А теперь можно привести текст письма, которое пришло на областное радио после одной из передач о творчестве Вадима Алексеевича Козина. Оно подписано – «жительница Магадана».
Уважаемый редактор, шов. Мазуренко! Спасибо огромное за передачу Вам и Вадиму Алексеевичу! Звучат по радио песни Козина.
Как же воспринимаются они сегодняшним слушателем? В передаче упоминается об огромной почте певца, о телефонных звонках почитателей таланта. Восхищаются, благодарят, просят чаще выступать, вспоминают. «Вспоминают». Это глагол огромной бездонной, ностальгической глубины. Далеко не все отваживаются звонить пожилому кумиру, говорят между собой, делятся своими ощущениями, просто молчат, плачут. Так вот, об этих слезах. Человеку свойственно через все свои трудные, серые, затурканные годы тянуться душой к светлому, сладкому началу жизни – детству, юности. А для многих (ох, для многих!) эта светлая красивость, эта поющая юность была связана с пластинками Козина. Заплачешь тут – ведь никогда уже не вернется не только юность, но и бездумная вера тех лет, тот вожделенный, алкаемый всеми феномен красоты звучания песни, одним из живых воплощений которого призван был стать Вадим Козин. Да, он невольно стал символом отрыва людей от тех серых «стахановских» будней, воспарением над ними и, опять же, – ностальгией по какому-то далекому прекрасному, которому уже не было места среди бетонного грохота пятилеток.

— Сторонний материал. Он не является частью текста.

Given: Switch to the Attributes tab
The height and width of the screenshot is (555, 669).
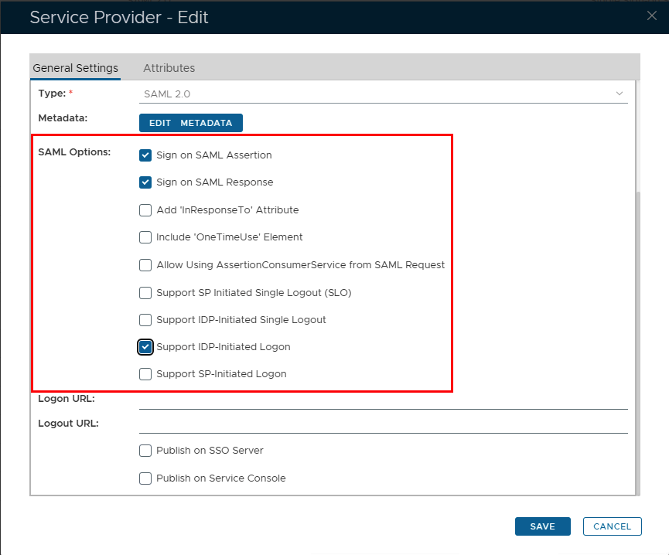Looking at the screenshot, I should (169, 68).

И еще о слезах, несколько неожиданных, но понятных. Это уже слезы не ровесников наших родителей, а самих сорока-и сорокапятилетних. Они, как я знаю из разговоров, слушая радиоголос Козина, плачут по уютному своему детству, где живы молодые родители, где крутится заводной патефон, где все хорошо-хорошо-хорошо. Для них голос певца – хрупкий и мучительно-сладкий мостик через жизнь – туда, к началу, в рай защищенности и родительской опеки. И ходят наши ровесники по музыкальным магазинам, как за инъекцией прошлого: «Нет ли у вас Козина?»

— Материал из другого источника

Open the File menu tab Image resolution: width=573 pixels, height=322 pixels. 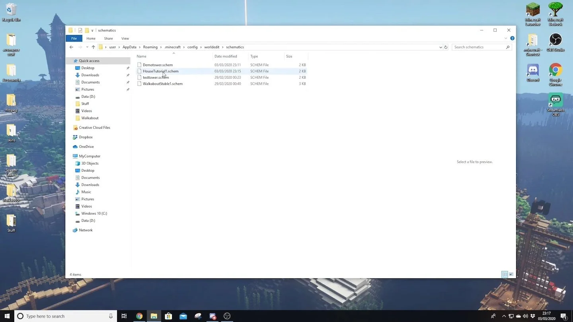[x=74, y=39]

Плачет, услышав песни Козина, незрячий поэт с трагической судьбой, плачут русская парижанка и ее ровесница из Магадана. Нет, я не хочу утопить героя своего повествования в слезах, да и слезы слезам рознь. Те, о которых идет речь здесь, теплые и светлые, они обновляют и очищают души людские, облегчают страдания.

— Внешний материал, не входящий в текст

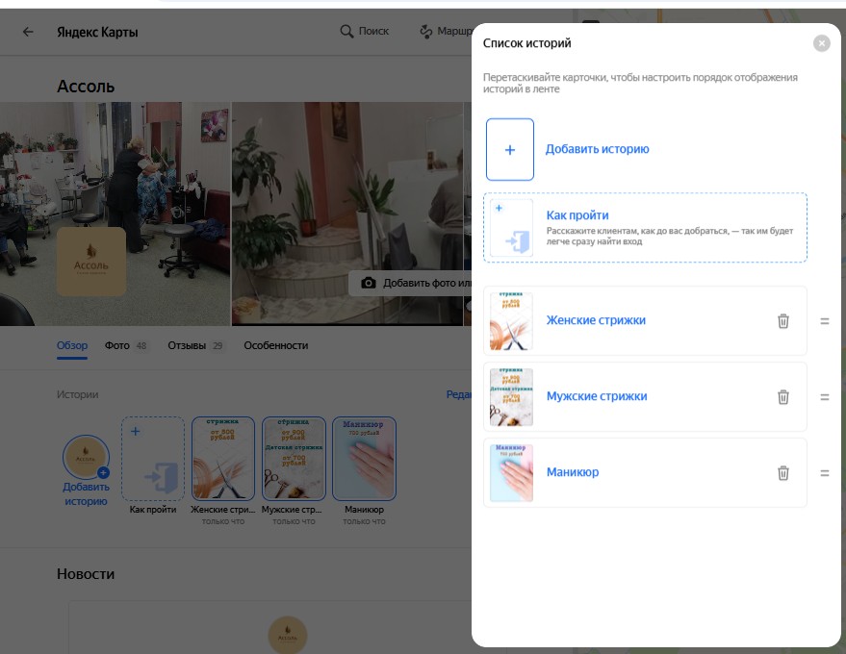The height and width of the screenshot is (654, 846).
Task: Go back using the left arrow
Action: pyautogui.click(x=28, y=32)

* * *Стою в почетном карауле и не могу поверить, что караул этот у гроба Вадима Алексеевича Козина. В двух шагах от меня его лицо, мраморнонеподвижное, застывшее навеки, никогда не разомкнутся отныне эти губы, не услышим мы въяве этот Богом данный голос – как можно в такое поверить? Как можно представить себе Магадан без Козина? Не знаю, не ведаю…
Прощание. Магадан, 1994
Звучит траурная мелодия, неиссякаем поток магаданцев, пришедших в театр отдать последний поклон великому певцу, проститься с последней легендой уходящей эпохи. Ибо Вадим Козин легендарен и эпохален, он часть эпохи и легенды, более того – сам эпоха и легенда, эпоха, которая уходит, легенда, которая остается.